2) Zahia est la preuve que la prostitution mène à tout. Pas du tout héritière, la jeune femme de 23 ans n’est pas sortie du bois via le système méritocratique des télé-crochets ou le don de soi que réclame la télé-réalité. Elle a fait comme la Nana de Zola. Elle a monnayé ses charmes et s’est poudrée de la poussière de notoriété des étoiles qu’elle a côtoyées. Ce qui a fait le malheur médiatico-juridique (pléonasme) de Ribéry et de Benzema, coqs assez blousés par une mineure qui faisait plus que son âge. Zahia était alors très consentante et très preneuse de subsides. Ce qui est bien, c’est qu’elle ne se repente en rien de cette embardée précoce, comme peuvent le faire certaines gagneuses défroquées, reprises en main par les abolitionnistes. Zahia sait parfaitement ce qu’elle doit à la prostitution en termes d’ascension sociale. Jamais Lagerfeld, Gaultier, Pierre et Gilles et autres esclaves de la mode n’auraient flashé sur elle sans cette odeur de soufre, sans ces rumeurs de protecteur argenté lui garantissant un train de vie conséquent. Sa plastique que d’aucuns jugent fantastique, libre à eux, n’aurait jamais suffi à lui ouvrir tant de facilités. La France 2015 est un curieux pays qui s’amourache d’une courtisane reconvertie et qui va empêcher ses petites sœurs de suivre sa voie exagérée.

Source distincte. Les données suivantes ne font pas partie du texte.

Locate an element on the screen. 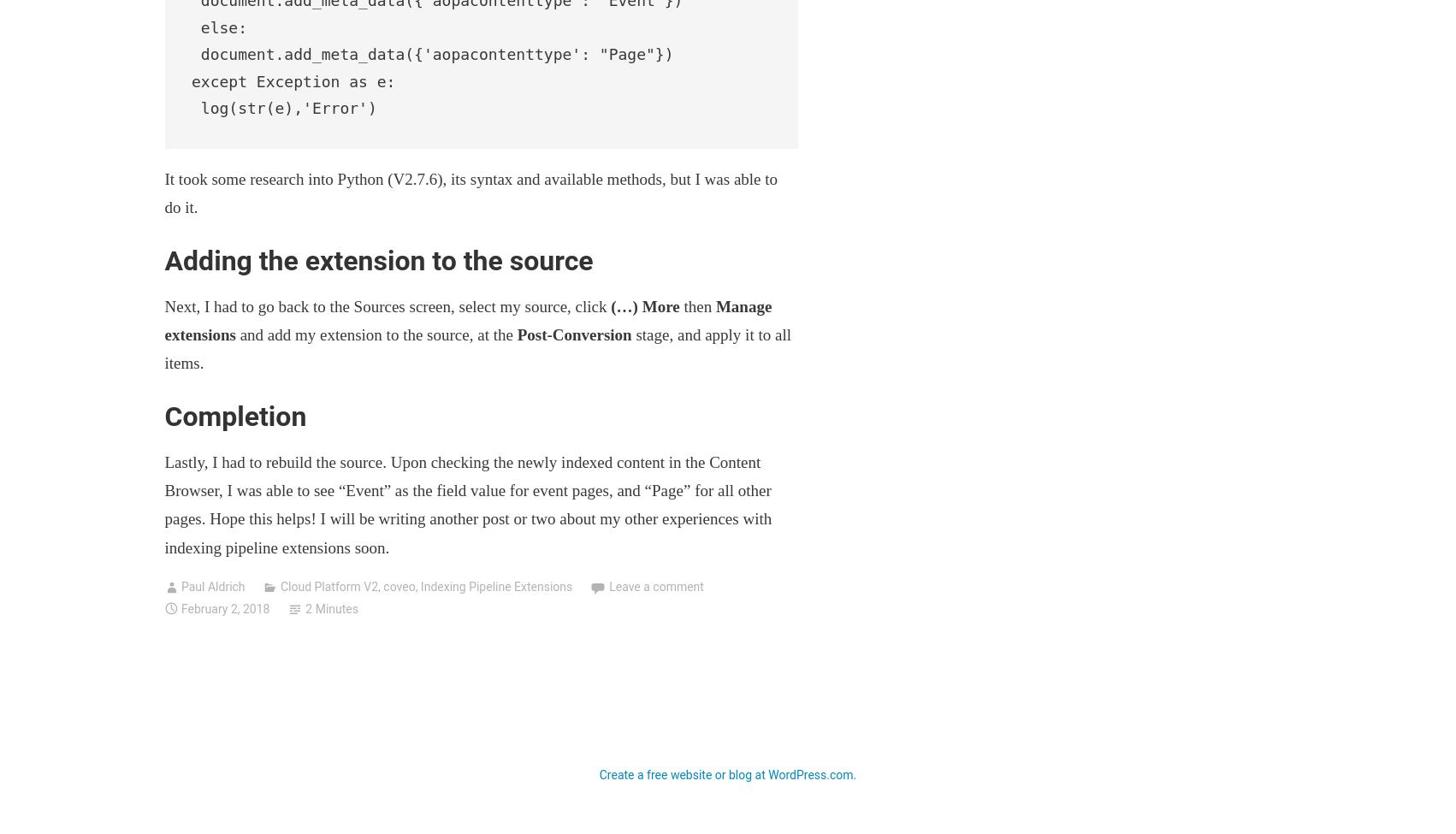 This screenshot has height=834, width=1456. 'Completion' is located at coordinates (234, 416).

3) Zahia est une Femen qui prend des risques mesurés. Je fatigue un peu de cette façon qu’ont les militants de se mettre nus pour un oui, pour un non, pour une flash mob comme pour une campagne d’affichage. D’autant qu’il manque parfois aux metteurs en scène de tout ce show la perversité progressiste d’un Oliviero Toscani, le photographe de Benetton. Entendons-nous bien. Ce n’est pas parce que m’indiffère la chose animale que je voudrais rhabiller ces corps désarmés. C’est plutôt que je n’arrive pas à adhérer sans réserve à ce mode d’action. Il y a là un mélange de sollicitation du regard et de culpabilisation du voyeur qui m’irritent. Et je ne parle pas de ce besoin de se mettre en position de faiblesse structurelle. Les Femen pratiquent ainsi mais ont le courage de se cogner les ultras de la Manif pour tous et les bedeaux à biscotos des cathédrales et des mosquées. La France 2015 est un curieux pays où le dépoilage tient de l’arme de poing mais où, sur les plages, les femmes montrent de moins en moins leurs seins.